▶ _WHAT YOU NEED TO DO_
**A)** According to the Bear Stearns article, by how many points did the Dow Jones industrial average fall on Friday?
**B)** Reproduce everything in the Bear Stearns article from "A: Nobody knows" down to "down 200 points.".
**C)** Continue the Bear Stearns article from the point where it stops.

▶ _SELECTED PASSAGE_
## BEGIN
NEW YORK (AP) -- After Bear Stearns Cos. said Friday it will have to borrow money through JPMorgan Chase & Co., backed by the New York Federal Reserve, investors are curious: What does this mean for other banks, and who might be next?

Q: Is this going to happen to other investment banks?

A: Nobody knows for sure, but it could. Until proven otherwise, the market will probably act as if there are more near-collapses to come -- just as it did on Friday, when investors sold off their bank holdings and sent the Dow Jones industrial average down 200 points.

"Even though Bear was probably on the fringe, pushing the envelope anyway, traders are saying that because it happened, it could happen to somebody else," said Brandon Thomas, chief investment officer for Portfolio Management Consultants, the investment arm of Envestnet.

Q: Which other institutions might need funding?
## END
▶ _PROVIDED DATA_
## BEGIN
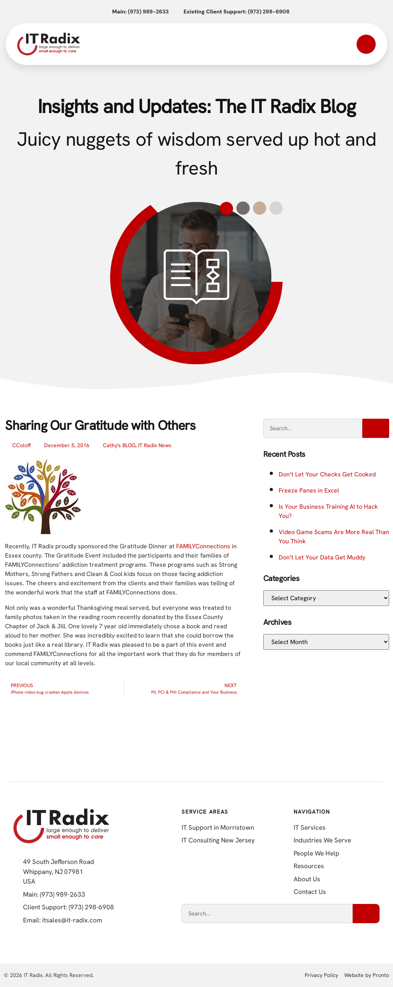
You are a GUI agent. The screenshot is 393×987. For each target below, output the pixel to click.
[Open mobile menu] (366, 44)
## END
▶ _ANSWERS BY TASK_
**A)** 200 points.

**B)**
A: Nobody knows for sure, but it could. Until proven otherwise, the market will probably act as if there are more near-collapses to come -- just as it did on Friday, when investors sold off their bank holdings and sent the Dow Jones industrial average down 200 points.

**C)**
A: Bear Stearns has been the weakling among the five reigning Wall Street investment banks: Bear, Merrill Lynch, Morgan Stanley, Lehman Brothers and Goldman Sachs. Many market watchers will recall that last spring, Bear was the first of these institutions to reveal big problems with mortgage-linked debt when it had to pump cash into two hemorrhaging hedge funds.

Also, Bear is the smallest of the five big investment banks, the least diversified, and the biggest issuer of mortgage-backed securities.

But Lehman Brothers Holdings Inc. appears to be an investment bank that investors are very worried about right now -- mainly because it is the investment bank that is most similar to Bear in structure and exposure. Its stock dropped more than 14 percent on Friday.

Banks gave Lehman a vote of confidence of sorts, however, on Friday -- Lehman Brothers said its new credit facility was "substantially oversubscribed," and that some of world's largest banks participated.

Other banks certainly have their own troubles -- Merrill Lynch, for one, wrote down more than $14 billion in the fourth quarter as the value of bonds and debt backed by souring mortgages fell.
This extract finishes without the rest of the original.